- [Work request]: Copy exactly the line containing "This screenshot has height=692, width=1568." and all the lines that follow it to the end of the records, minus the pictures.

[Start of Attachment]

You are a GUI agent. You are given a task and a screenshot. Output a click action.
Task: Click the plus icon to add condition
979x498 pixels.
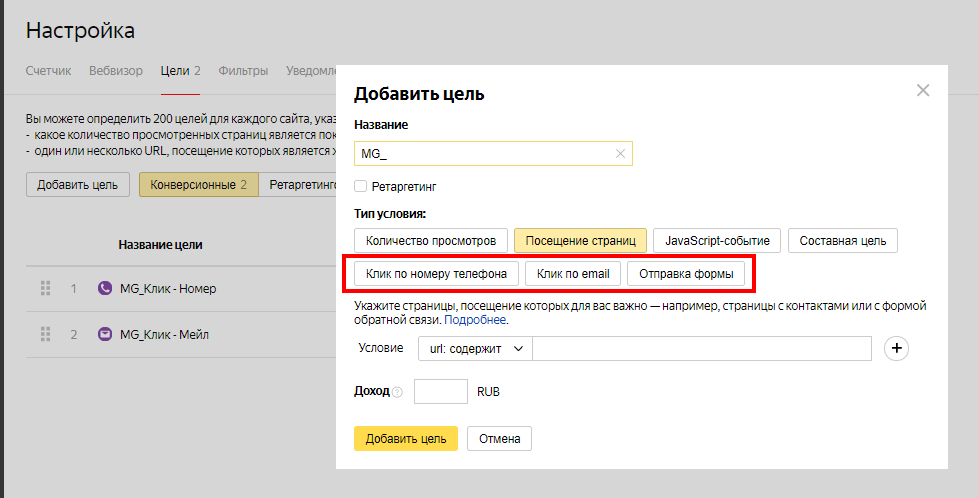point(897,348)
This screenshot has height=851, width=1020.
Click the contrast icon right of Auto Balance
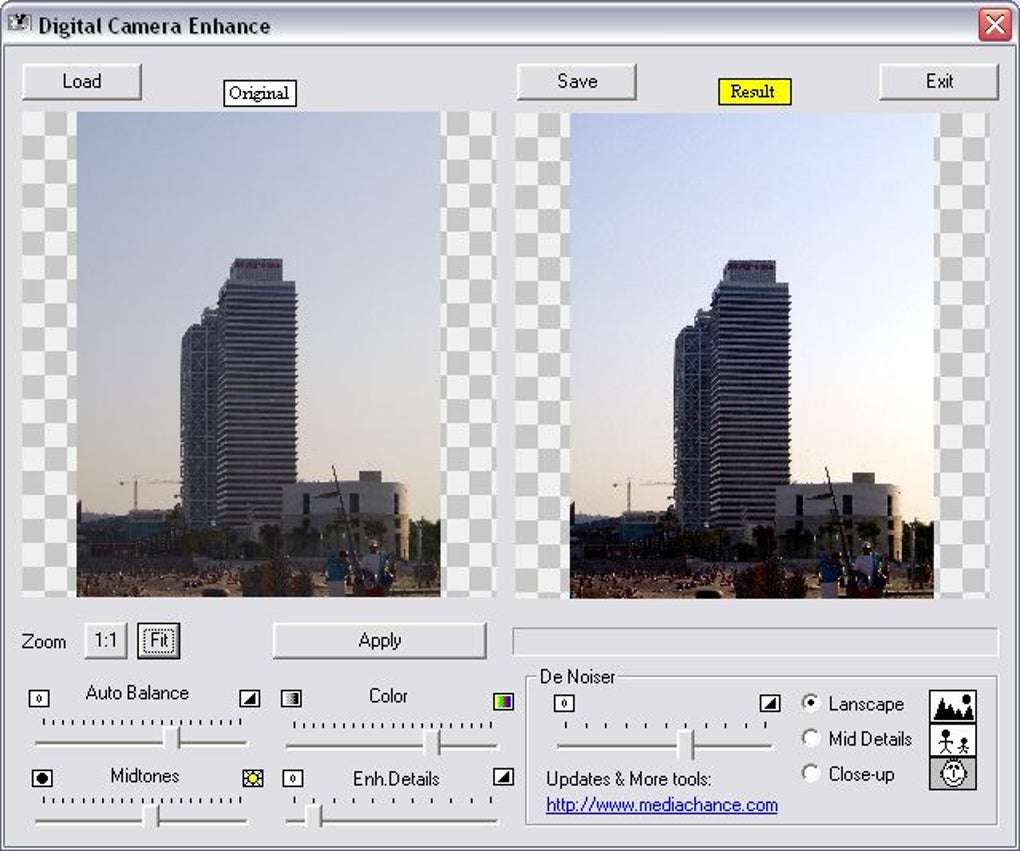[250, 699]
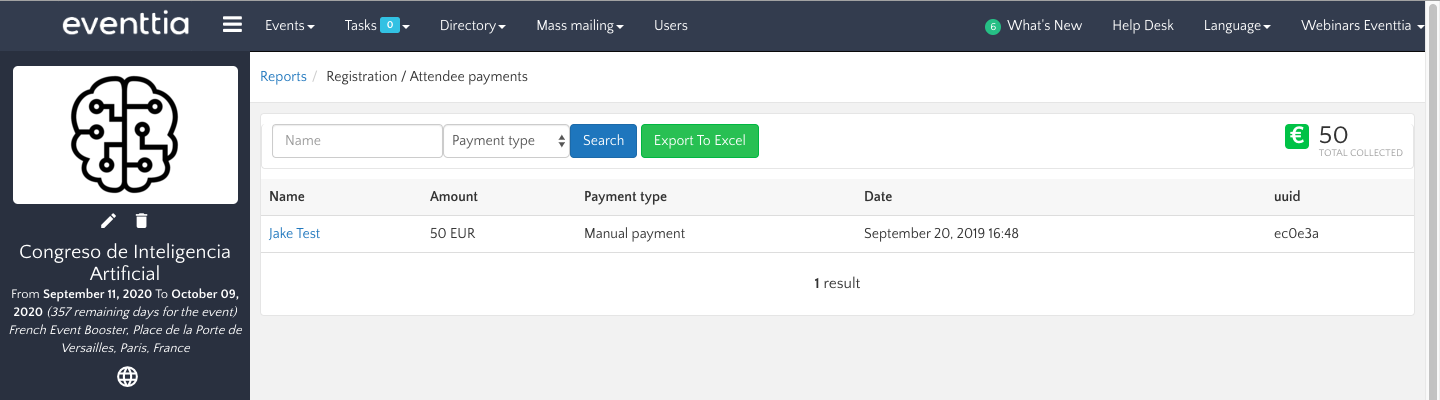Image resolution: width=1440 pixels, height=400 pixels.
Task: Open the Language dropdown
Action: [x=1237, y=26]

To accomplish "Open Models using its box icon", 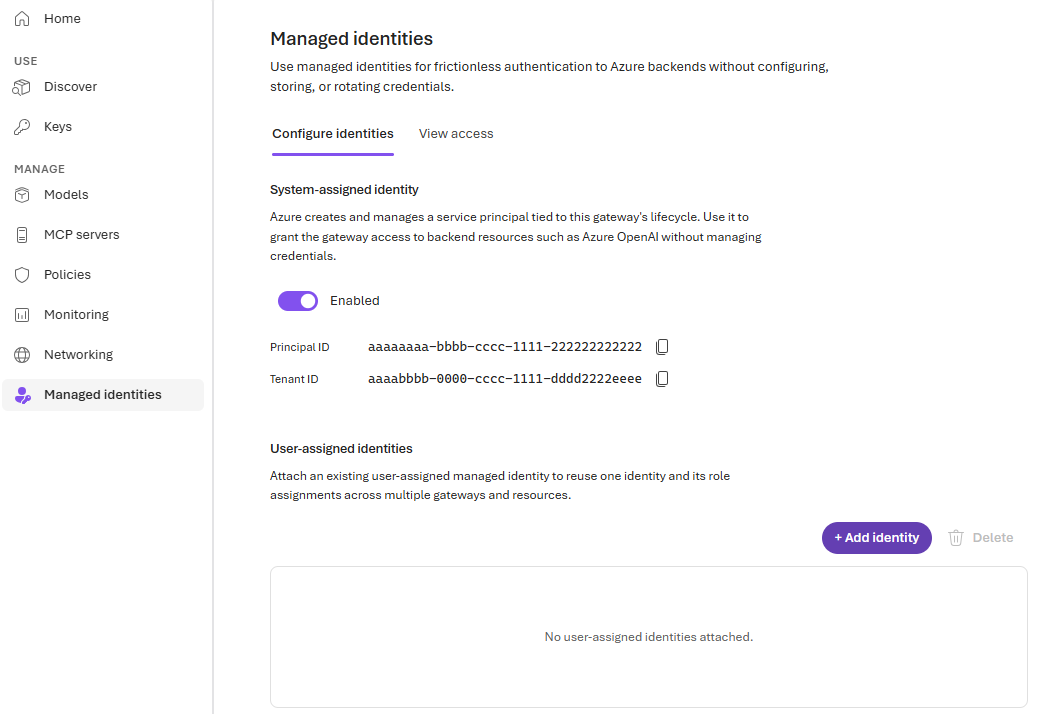I will (22, 195).
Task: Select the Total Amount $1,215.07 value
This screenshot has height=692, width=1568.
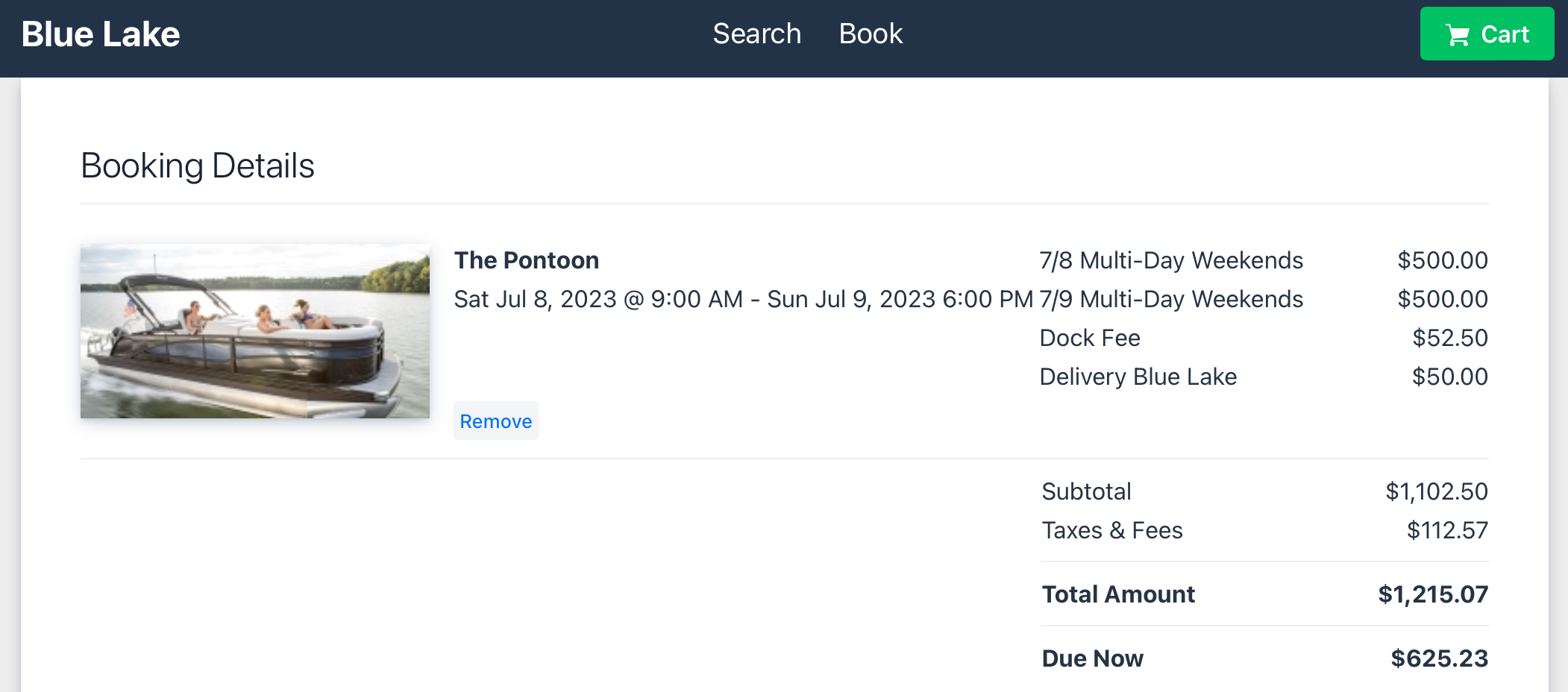Action: tap(1433, 594)
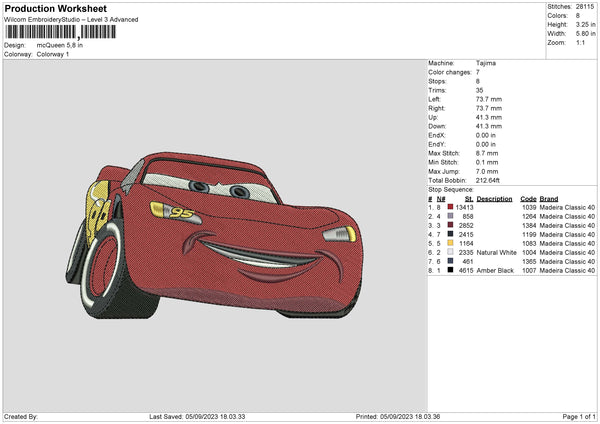Click the Brand column header

[550, 198]
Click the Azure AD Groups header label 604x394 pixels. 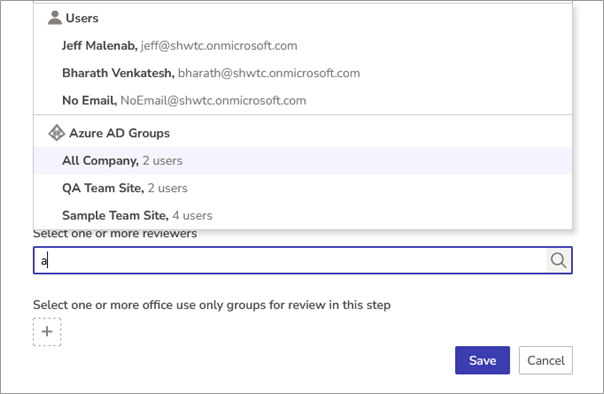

[End of Attachment]

- [Solution below]:
This screenshot has height=692, width=1568.
Action: tap(1433, 594)
Click the Brand column header

[550, 198]
Click the Azure AD Groups header label 604x394 pixels. 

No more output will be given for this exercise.